Low Light Planted Tank

Low light low tech planted tanks are ideally suited for beginners or those hobbyists who would rather not spend lots of time maintaining their tanks. Growth is slow and for the most part when the tank is “balanced” the aquascape remains static for long periods of time, unlike the High light high tech tank that changes from week to week with lots of nutrient additions and pruning of rapid growth.

Low tech tanks are generally meant as tanks with low light and no CO2 injection. To create a successful low tech tank there are some items that from my experiences have been critical for success.

Begin with 1 to 2 watts per gallon of linear normal output fluorescent lighting. This usually equates to two lamps (Bulbs). You don’t need to purchase expensive aquaria specific bulbs, just choose bulbs with a color rating between 5000K and 10000K, my preference is to mix 6500K and 9325K bulbs when ever possible.

Given entries »

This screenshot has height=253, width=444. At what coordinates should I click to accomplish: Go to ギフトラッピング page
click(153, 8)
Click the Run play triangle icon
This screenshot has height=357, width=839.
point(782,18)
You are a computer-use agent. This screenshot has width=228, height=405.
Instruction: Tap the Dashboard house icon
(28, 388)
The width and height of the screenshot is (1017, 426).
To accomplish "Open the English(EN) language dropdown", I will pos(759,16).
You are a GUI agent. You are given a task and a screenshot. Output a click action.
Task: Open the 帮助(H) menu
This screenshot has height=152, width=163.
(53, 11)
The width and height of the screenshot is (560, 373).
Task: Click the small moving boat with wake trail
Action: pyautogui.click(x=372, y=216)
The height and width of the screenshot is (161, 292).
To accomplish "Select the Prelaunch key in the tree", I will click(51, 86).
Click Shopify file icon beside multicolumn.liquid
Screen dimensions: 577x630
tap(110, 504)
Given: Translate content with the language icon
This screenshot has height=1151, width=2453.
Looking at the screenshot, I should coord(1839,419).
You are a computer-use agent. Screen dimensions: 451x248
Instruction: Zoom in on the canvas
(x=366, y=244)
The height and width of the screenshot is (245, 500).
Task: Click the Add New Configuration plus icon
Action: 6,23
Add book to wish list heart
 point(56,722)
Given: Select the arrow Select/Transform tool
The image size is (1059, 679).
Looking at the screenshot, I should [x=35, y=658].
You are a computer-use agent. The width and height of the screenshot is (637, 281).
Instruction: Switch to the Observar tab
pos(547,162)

Aim of the task » Could you copy everything from "Low tech tanks" down to "critical for success." in the text on low light planted tanks, word for word?

Task answer »
Low tech tanks are generally meant as tanks with low light and no CO2 injection. To create a successful low tech tank there are some items that from my experiences have been critical for success.